When you flip houses for a living, you keep a lot of things in storage. We live in the properties we flip, but we don’t unpack everything with each move. Special items like old family pictures stay tucked away in storage until we find a permanent place. Lucky for me, I picked up several tricks of the archivist’s trade during a brief stint as a volunteer in a small museum. If you’ve got old pictures in storage, it is essential that you store them correctly. Contrary to popular belief, they need much more than a dry, dark spot. Here’s a checklist to help you make sure you’re doing the best for your photographs.
You Need a Frame
Wood frames are beautiful, but they can damage a photograph. Over time, wood emits acids that will turn the picture’s paper yellow. Switch to a metal frame to be safe. For museum-quality preservation, call around to a few framing shops to find an archive-quality metal frame. These frames use a special backing that will give your picture an extra layer of protection from acid and moisture. If you plan to hang your pictures while you protect them, look for a frame made with glass with UV protection.

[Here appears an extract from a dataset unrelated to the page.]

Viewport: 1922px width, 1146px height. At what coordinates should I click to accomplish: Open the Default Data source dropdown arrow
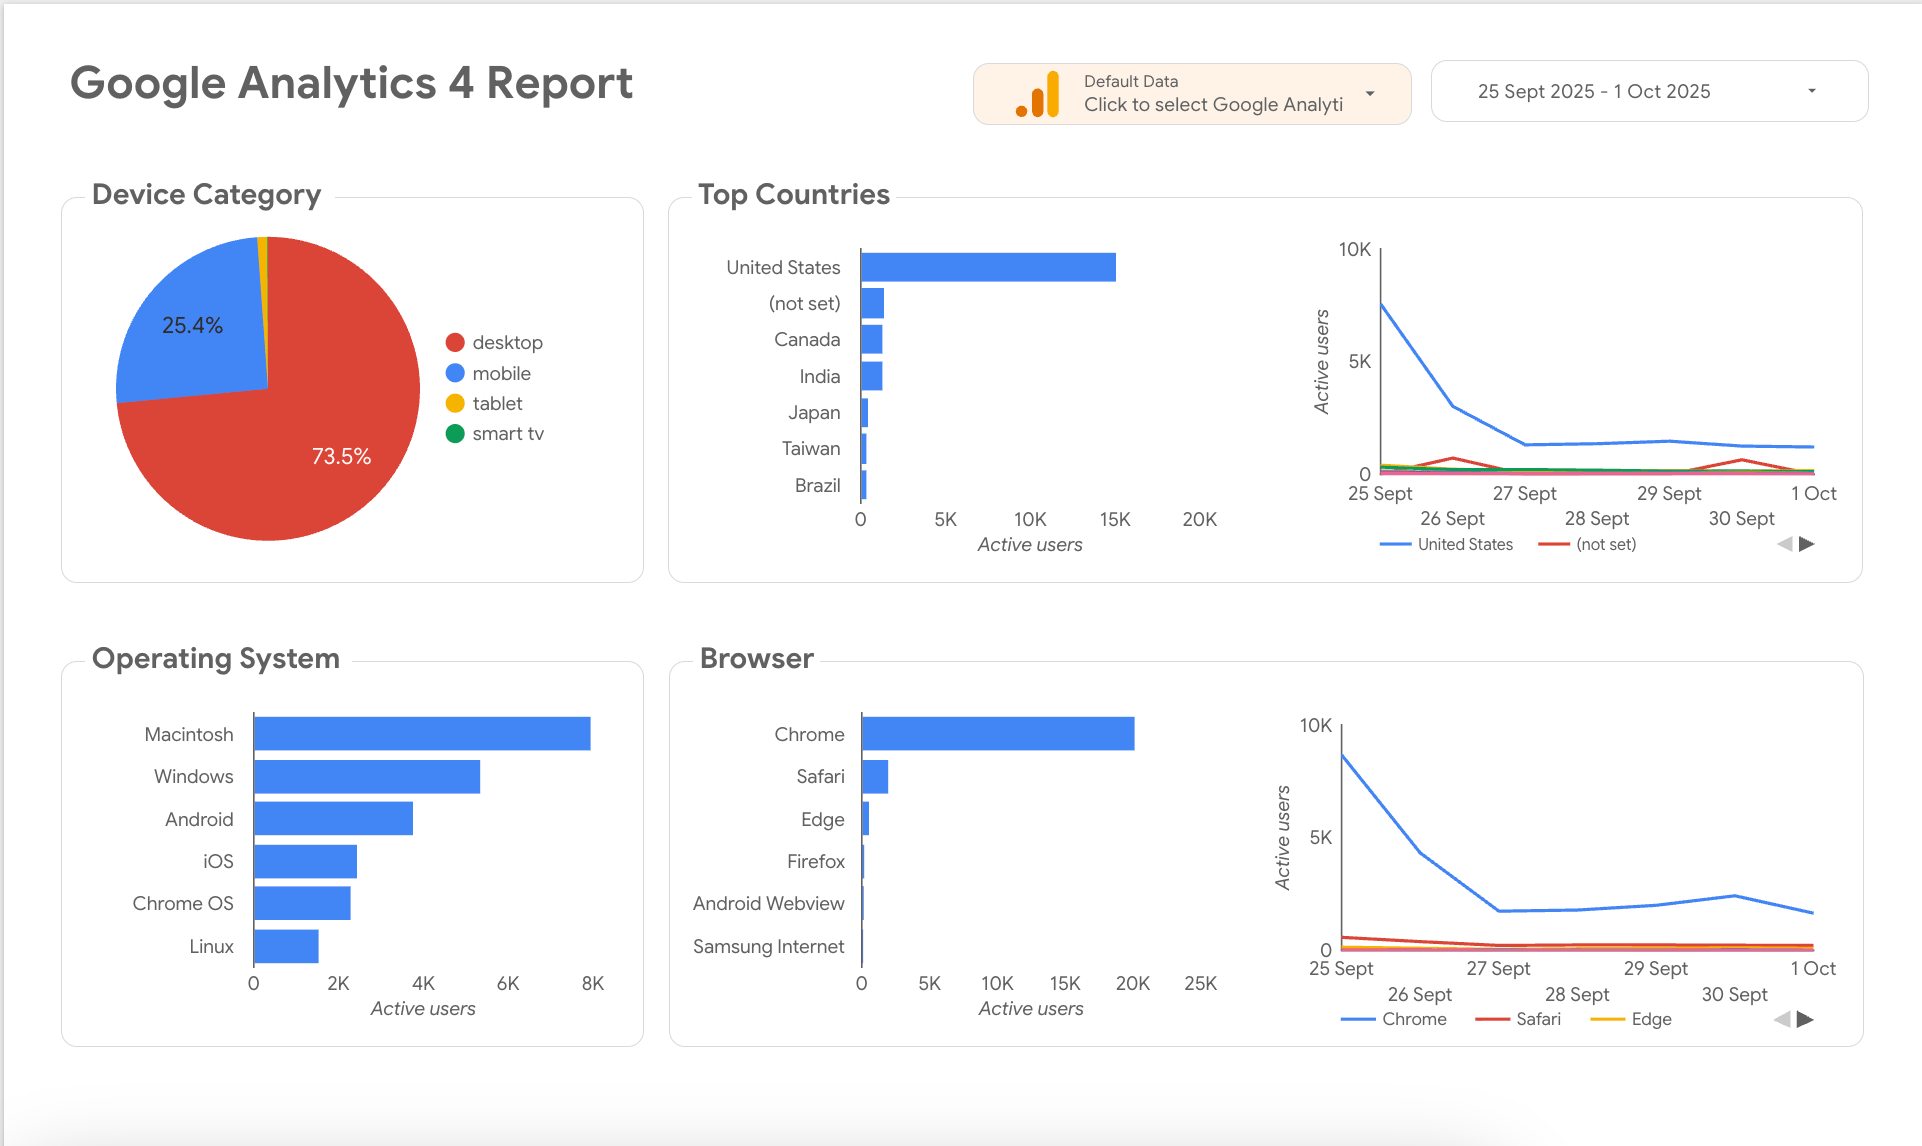click(1370, 94)
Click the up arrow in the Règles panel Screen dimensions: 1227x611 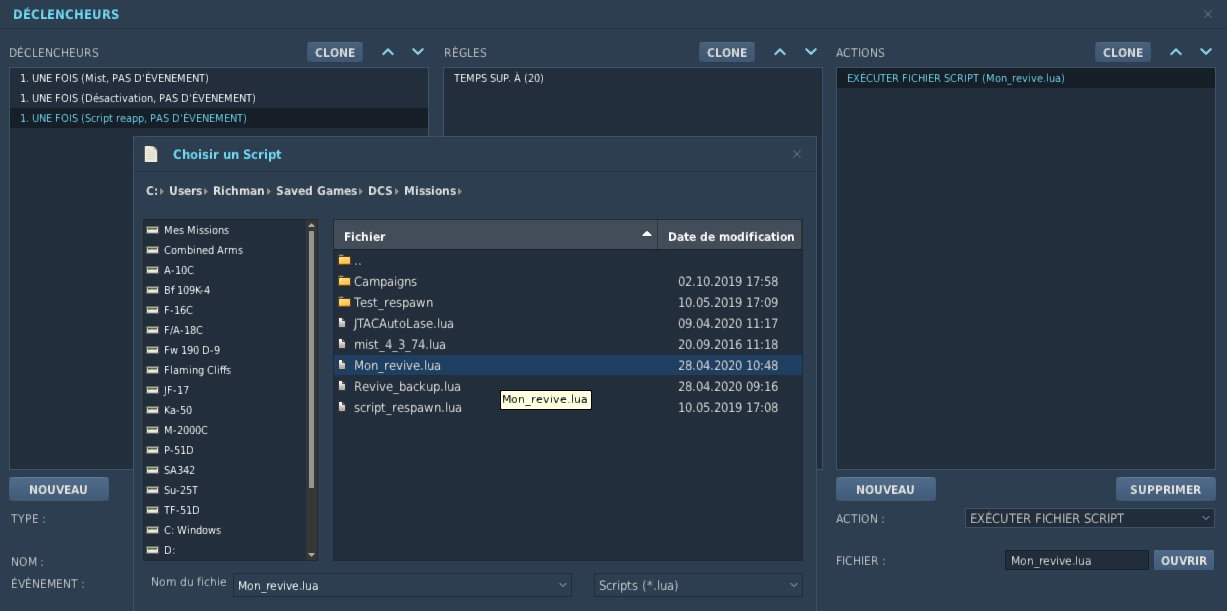coord(780,52)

If you have to re-frame your picture, put on a pair of cotton gloves first. The oil on your hands will eat away at the picture over time. You won’t be able to see it now, but come back in a few years and there will be light finger print marks ruining your favorite family photo. If there is already fingerprint damage or other markings on the picture, have it restored by a professional before you frame it. Those little problems will only get worse over time.
Over time, light fades pictures. Store your framed pictures in a dark spot that is rarely exposed to light. The attic or back of a closet is a good place to start. Wherever you store your pictures, the temperature should remain around room temperature with low humidity. If you know it get’s muggy where you live, place a hygrometer in the room. If the humidity is over 45 percent, keep a humidifier running or move the pictures to a climate-controlled storage unit.
Keep them Protected
Stack multiple frames vertically and lean them against a wall. Drape a sheet or moving blanket over them to further control the climate right around them. If your pictures are invaluable, put them in a fireproof box. You can store other items in there as well and you won’t lose any irreplacable items in case of a disaster.
Even in a museum, stored items are checked on once in a while. Pull out the frames once a year and give them a once over. Put on your cotton gloves and open up the frames. Give them the once over and look for signs of insect, acid or moisture damage. Leave each frame open for around 10 minutes to allow the paper to discharge any gas that’s been building up over the past year.